Federated learning enables cooperative training among massively distributed
clients by sharing their learned local model parameters. However, with
increasing model size, deploying federated learning requires a large
communication bandwidth, which limits its deployment in wireless networks. To
address this bottleneck, we introduce a residual-based federated learning
framework (ResFed), where residuals rather than model parameters are
transmitted in communication networks for training. In particular, we integrate
two pairs of shared predictors for the model prediction in both
server-to-client and client-to-server communication. By employing a common
prediction rule, both locally and globally updated models are always fully
recoverable in clients and the server. We highlight that the residuals only
indicate the quasi-update of a model in a single inter-round, and hence contain
more dense information and have a lower entropy than the model, comparing to
model weights and gradients. Based on this property, we further conduct lossy
compression of the residuals by sparsification and quantization and encode them
for efficient communication. The experimental evaluation shows that our ResFed
needs remarkably less communication costs and achieves better accuracy by
leveraging less sensitive residuals, compared to standard federated learning.

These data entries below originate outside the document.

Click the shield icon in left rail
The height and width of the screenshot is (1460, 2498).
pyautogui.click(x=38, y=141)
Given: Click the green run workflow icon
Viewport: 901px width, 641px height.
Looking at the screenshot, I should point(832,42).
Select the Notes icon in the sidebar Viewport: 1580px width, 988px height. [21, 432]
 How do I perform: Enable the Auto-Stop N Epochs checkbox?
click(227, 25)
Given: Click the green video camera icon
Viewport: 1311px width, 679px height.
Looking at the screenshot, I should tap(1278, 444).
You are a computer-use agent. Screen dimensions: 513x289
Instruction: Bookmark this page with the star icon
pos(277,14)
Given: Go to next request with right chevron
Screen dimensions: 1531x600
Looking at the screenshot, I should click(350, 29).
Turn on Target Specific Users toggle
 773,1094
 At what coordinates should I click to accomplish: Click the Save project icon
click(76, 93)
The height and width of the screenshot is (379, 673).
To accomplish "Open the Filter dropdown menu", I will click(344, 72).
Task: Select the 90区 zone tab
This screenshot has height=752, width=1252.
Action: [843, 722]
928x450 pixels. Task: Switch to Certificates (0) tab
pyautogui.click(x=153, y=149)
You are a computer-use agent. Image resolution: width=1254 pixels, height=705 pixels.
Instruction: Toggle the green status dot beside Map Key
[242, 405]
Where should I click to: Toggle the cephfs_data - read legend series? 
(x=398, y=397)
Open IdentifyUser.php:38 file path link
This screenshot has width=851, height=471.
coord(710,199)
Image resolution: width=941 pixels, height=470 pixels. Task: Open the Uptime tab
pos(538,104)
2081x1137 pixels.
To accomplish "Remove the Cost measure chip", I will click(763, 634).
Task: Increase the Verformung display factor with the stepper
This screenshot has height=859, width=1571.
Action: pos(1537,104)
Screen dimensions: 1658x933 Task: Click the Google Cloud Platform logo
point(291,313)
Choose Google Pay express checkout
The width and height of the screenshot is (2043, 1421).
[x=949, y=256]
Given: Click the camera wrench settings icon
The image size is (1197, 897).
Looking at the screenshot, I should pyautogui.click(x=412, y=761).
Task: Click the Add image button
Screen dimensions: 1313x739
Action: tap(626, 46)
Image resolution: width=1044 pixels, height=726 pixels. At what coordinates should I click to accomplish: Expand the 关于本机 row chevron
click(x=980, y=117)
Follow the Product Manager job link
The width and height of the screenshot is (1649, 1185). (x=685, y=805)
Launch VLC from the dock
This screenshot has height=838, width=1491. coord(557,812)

For instance, to train a 4.08 MB CNN model on CIFAR-10 with 10 clients under
non-independent and identically distributed (Non-IID) setting, our approach
achieves a compression ratio over 700X in each communication round with minimum
impact on the accuracy. To reach an accuracy of 70%, it saves around 99% of the
total communication volume from 587.61 Mb to 6.79 Mb in up-streaming and to
4.61 Mb in down-streaming on average for all clients